Perelman School of Medicine at the University of Pennsylvania

Section for Biomedical Image Analysis (SBIA)

participating with CBICA

Multimodal Brain Tumor Segmentation Challenge 2018

ScopeRelevanceTasksData • Evaluation • Participation SummaryData RequestPrevious BraTSPeople


Evaluation Framework

In this year's challenge, two reference standards are used for the two tasks of the challenge: 1) manual segmentation labels of tumor sub-regions, and 2) clinical data of overall survival.

For the segmentation task, and for consistency with the configuration of the previous BraTS challenges, we will use the "Dice score", and the "Hausdorff distance". Expanding upon this evaluation scheme, in BraTS'18 we will also use the metrics of "Sensitivity" and "Specificity", allowing to determine potential over- or under-segmentations of the tumor sub-regions by participating methods. Since the BraTS'12-'13 are subsets of the BraTS'18 test data, we will also calculate performance on the '12-'13 data to allow for a comparison against the performances reported in the BraTS TMI reference paper.

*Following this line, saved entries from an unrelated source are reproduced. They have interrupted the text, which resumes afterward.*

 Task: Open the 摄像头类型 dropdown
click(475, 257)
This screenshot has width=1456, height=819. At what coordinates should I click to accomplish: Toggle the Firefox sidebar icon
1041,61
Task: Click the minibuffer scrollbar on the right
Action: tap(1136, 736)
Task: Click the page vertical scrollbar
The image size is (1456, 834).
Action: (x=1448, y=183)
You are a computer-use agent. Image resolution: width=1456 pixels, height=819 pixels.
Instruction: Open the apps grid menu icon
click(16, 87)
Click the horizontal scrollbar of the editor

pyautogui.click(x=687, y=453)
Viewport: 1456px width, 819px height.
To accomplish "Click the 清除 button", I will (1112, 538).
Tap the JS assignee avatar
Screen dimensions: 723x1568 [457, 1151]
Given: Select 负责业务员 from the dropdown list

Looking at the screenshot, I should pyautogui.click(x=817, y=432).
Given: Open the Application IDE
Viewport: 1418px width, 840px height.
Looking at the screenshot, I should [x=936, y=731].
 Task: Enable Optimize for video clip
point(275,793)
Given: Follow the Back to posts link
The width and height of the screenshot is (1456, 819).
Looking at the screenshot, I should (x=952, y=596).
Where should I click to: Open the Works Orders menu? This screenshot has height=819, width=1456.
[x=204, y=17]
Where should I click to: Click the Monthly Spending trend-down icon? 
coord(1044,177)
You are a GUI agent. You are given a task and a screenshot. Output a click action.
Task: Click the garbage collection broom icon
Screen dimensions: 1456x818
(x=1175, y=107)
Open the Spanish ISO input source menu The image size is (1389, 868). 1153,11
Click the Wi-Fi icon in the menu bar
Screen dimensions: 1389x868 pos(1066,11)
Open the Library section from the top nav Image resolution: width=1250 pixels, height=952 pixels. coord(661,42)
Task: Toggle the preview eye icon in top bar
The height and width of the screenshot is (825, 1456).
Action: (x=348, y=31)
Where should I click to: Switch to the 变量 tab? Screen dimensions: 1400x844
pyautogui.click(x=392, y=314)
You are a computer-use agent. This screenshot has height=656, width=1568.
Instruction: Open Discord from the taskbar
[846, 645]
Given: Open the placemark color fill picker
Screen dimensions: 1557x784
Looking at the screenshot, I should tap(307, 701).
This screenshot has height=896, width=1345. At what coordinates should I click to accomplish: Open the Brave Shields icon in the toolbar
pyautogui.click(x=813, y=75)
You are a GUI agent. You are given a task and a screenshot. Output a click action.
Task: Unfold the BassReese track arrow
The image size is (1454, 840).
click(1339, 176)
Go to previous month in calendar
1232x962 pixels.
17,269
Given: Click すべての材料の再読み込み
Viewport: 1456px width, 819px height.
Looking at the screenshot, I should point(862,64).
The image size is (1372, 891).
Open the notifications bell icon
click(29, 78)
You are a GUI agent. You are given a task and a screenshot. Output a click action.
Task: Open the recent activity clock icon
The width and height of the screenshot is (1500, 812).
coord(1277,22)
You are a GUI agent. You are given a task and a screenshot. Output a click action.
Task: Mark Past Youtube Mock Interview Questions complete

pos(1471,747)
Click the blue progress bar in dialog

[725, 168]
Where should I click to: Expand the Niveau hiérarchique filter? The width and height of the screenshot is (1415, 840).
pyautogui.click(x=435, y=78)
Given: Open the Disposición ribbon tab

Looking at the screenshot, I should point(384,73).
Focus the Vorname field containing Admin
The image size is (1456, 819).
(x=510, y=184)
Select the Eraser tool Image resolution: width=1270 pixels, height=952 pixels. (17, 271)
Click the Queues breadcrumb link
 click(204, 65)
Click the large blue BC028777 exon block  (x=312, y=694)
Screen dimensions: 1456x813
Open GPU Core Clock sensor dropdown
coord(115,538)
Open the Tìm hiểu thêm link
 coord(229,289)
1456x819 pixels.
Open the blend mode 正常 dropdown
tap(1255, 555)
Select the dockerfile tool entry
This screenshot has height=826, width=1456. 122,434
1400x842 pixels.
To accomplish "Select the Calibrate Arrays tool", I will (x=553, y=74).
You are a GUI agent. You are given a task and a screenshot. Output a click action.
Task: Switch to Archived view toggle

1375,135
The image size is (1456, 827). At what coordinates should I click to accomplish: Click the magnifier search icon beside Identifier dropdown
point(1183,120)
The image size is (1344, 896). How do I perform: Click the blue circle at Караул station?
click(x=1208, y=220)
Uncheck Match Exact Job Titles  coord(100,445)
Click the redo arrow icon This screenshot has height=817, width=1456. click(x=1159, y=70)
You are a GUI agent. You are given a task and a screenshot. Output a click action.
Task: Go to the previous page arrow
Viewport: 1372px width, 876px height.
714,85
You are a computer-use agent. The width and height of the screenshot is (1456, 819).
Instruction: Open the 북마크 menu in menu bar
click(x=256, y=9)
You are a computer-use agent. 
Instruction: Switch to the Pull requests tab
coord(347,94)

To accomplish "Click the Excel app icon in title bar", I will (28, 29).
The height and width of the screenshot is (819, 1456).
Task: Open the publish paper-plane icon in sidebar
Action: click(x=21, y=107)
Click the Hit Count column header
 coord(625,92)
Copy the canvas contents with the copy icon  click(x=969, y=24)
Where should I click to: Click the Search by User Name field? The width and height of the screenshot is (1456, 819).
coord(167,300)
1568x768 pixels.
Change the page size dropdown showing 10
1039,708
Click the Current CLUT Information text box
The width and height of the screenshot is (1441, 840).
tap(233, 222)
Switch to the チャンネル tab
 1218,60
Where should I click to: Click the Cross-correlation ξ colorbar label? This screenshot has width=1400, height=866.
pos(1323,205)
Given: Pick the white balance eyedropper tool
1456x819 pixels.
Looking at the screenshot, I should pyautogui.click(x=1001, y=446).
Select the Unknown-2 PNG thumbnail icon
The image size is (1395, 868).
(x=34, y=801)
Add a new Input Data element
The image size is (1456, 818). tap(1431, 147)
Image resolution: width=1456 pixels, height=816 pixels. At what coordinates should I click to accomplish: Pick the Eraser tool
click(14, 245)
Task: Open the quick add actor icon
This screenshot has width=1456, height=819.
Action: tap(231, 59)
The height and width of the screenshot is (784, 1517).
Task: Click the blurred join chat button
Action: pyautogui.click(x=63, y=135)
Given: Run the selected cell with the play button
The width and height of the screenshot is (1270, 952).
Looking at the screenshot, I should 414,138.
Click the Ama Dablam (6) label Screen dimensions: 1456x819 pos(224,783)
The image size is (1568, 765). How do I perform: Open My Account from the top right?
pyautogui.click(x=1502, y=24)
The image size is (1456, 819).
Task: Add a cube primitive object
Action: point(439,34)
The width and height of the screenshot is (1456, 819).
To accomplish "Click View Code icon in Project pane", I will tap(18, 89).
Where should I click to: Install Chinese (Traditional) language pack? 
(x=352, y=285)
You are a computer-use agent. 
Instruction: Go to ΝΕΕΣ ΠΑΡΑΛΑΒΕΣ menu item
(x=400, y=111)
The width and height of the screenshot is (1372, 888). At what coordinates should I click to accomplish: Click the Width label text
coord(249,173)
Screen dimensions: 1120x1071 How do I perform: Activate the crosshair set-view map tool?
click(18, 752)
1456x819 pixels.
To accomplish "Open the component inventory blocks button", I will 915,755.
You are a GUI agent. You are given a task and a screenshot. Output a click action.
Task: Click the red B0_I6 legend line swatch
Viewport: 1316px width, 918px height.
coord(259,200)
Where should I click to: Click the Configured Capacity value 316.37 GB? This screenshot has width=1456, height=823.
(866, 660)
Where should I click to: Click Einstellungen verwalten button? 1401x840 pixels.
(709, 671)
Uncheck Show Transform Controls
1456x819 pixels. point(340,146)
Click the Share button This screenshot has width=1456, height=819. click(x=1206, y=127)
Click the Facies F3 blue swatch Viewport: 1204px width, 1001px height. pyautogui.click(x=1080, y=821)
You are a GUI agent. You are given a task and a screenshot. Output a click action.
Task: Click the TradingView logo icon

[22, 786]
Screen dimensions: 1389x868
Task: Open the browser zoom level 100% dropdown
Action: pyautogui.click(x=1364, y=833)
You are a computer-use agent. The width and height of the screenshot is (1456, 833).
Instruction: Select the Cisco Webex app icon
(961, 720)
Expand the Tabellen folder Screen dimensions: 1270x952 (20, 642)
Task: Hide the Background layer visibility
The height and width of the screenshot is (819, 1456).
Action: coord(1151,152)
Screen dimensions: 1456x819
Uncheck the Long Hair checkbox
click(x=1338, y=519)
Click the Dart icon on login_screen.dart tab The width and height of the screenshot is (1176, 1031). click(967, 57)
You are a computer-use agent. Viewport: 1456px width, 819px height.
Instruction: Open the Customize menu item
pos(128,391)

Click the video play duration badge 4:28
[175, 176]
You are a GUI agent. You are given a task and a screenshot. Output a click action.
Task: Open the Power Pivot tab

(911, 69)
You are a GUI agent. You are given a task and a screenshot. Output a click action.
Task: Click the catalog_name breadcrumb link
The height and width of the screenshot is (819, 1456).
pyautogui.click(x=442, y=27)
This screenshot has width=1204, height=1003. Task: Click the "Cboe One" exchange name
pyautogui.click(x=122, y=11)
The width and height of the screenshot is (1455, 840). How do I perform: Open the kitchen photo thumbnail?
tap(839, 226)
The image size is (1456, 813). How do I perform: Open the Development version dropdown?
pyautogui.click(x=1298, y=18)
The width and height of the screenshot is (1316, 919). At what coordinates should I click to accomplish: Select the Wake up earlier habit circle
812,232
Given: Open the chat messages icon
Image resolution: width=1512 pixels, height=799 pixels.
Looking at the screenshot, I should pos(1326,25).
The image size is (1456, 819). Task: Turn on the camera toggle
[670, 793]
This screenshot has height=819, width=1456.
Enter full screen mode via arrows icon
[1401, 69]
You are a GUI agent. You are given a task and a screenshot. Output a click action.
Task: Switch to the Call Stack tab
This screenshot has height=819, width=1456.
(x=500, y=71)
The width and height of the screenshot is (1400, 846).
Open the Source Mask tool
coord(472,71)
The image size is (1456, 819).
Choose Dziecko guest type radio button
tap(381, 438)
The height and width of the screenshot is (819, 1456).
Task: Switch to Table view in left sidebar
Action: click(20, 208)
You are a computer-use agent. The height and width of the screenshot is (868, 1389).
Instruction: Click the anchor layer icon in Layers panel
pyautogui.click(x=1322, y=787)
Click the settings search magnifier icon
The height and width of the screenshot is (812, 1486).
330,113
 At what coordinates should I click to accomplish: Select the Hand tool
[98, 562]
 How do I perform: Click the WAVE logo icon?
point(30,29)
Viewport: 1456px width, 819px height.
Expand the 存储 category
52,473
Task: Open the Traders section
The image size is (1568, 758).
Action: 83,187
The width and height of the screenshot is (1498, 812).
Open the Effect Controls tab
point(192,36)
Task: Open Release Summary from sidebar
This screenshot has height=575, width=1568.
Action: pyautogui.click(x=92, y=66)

For the task of survival prediction, two evaluation schemes are considered. First, for ranking the participating teams, evaluation will be based on the classification of subjects as long-survivors (e.g., >15 months), short-survivors (e.g., <10 months), and mid-survivors (e.g. between 10 and 15 months). Predictions of the participating teams will be assessed based on accuracy (i.e. the number of correctly classified patients) with respect to this grouping. Note that participants are expected to provide predicted survival status only for subjects with resection status of GTR (i.e., Gross Total Resection). For post-challenge analyses, we will also compare both the mean and median square error of survival time predictions.

For both tasks, we will announce a 3-week evaluation period (30 July–20 August), during which the participants will be able to request different dates for the test data to be released to them. Note that each team should analyze the test data using their local computing infrastructure and submit their results 48-hours later in CBICA's Image Processing Portal (IPP).

Fig.2: Methods evaluation from previous BraTS benchmarks. Hausdorff scores for two tumor sub-regions. Black squares indicate the mean scores, which were used here to rank the methods. The Hausdorff distances are reported on a logarithmic scale. (Figure from the BraTS reference paper.)